**Action item**
Starting at the first line of the data below, write out each line exactly until you reach the line containing "він (25, 17)", and include that line too.

** Opening Records shown block **

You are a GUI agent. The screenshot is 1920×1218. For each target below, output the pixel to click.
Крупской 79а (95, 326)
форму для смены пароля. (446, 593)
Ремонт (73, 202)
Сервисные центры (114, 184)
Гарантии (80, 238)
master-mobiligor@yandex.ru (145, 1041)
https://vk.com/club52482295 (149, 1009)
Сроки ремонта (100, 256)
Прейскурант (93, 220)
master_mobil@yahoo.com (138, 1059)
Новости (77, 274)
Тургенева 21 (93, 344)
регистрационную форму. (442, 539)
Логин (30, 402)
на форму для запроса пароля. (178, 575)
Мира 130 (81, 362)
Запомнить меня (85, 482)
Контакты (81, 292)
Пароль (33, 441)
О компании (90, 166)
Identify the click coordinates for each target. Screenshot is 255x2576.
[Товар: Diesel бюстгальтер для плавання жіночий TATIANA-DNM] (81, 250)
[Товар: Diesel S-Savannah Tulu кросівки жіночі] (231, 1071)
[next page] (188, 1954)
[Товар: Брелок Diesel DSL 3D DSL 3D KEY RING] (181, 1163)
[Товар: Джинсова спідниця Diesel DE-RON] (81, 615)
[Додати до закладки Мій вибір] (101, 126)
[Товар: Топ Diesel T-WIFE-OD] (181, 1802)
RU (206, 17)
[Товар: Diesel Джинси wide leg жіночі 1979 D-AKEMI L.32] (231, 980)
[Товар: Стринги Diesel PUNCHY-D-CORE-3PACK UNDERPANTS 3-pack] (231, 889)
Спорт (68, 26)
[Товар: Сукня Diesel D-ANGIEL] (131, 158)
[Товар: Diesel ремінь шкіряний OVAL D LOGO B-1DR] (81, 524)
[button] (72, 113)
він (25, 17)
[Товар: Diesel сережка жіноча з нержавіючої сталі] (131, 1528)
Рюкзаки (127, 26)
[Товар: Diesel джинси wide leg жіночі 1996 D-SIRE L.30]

** Closing Records shown block **

**Exercise solution**
You are a GUI agent. The screenshot is 1920×1218. For each target below, output the pixel to click.
Крупской 79а (95, 326)
форму для смены пароля. (446, 593)
Ремонт (73, 202)
Сервисные центры (114, 184)
Гарантии (80, 238)
master-mobiligor@yandex.ru (145, 1041)
https://vk.com/club52482295 (149, 1009)
Сроки ремонта (100, 256)
Прейскурант (93, 220)
master_mobil@yahoo.com (138, 1059)
Новости (77, 274)
Тургенева 21 (93, 344)
регистрационную форму. (442, 539)
Логин (30, 402)
на форму для запроса пароля. (178, 575)
Мира 130 (81, 362)
Запомнить меня (85, 482)
Контакты (81, 292)
Пароль (33, 441)
О компании (90, 166)
Identify the click coordinates for each target. Screenshot is 255x2576.
[Товар: Diesel бюстгальтер для плавання жіночий TATIANA-DNM] (81, 250)
[Товар: Diesel S-Savannah Tulu кросівки жіночі] (231, 1071)
[next page] (188, 1954)
[Товар: Брелок Diesel DSL 3D DSL 3D KEY RING] (181, 1163)
[Товар: Джинсова спідниця Diesel DE-RON] (81, 615)
[Додати до закладки Мій вибір] (101, 126)
[Товар: Топ Diesel T-WIFE-OD] (181, 1802)
RU (206, 17)
[Товар: Diesel Джинси wide leg жіночі 1979 D-AKEMI L.32] (231, 980)
[Товар: Стринги Diesel PUNCHY-D-CORE-3PACK UNDERPANTS 3-pack] (231, 889)
Спорт (68, 26)
[Товар: Сукня Diesel D-ANGIEL] (131, 158)
[Товар: Diesel ремінь шкіряний OVAL D LOGO B-1DR] (81, 524)
[button] (72, 113)
він (25, 17)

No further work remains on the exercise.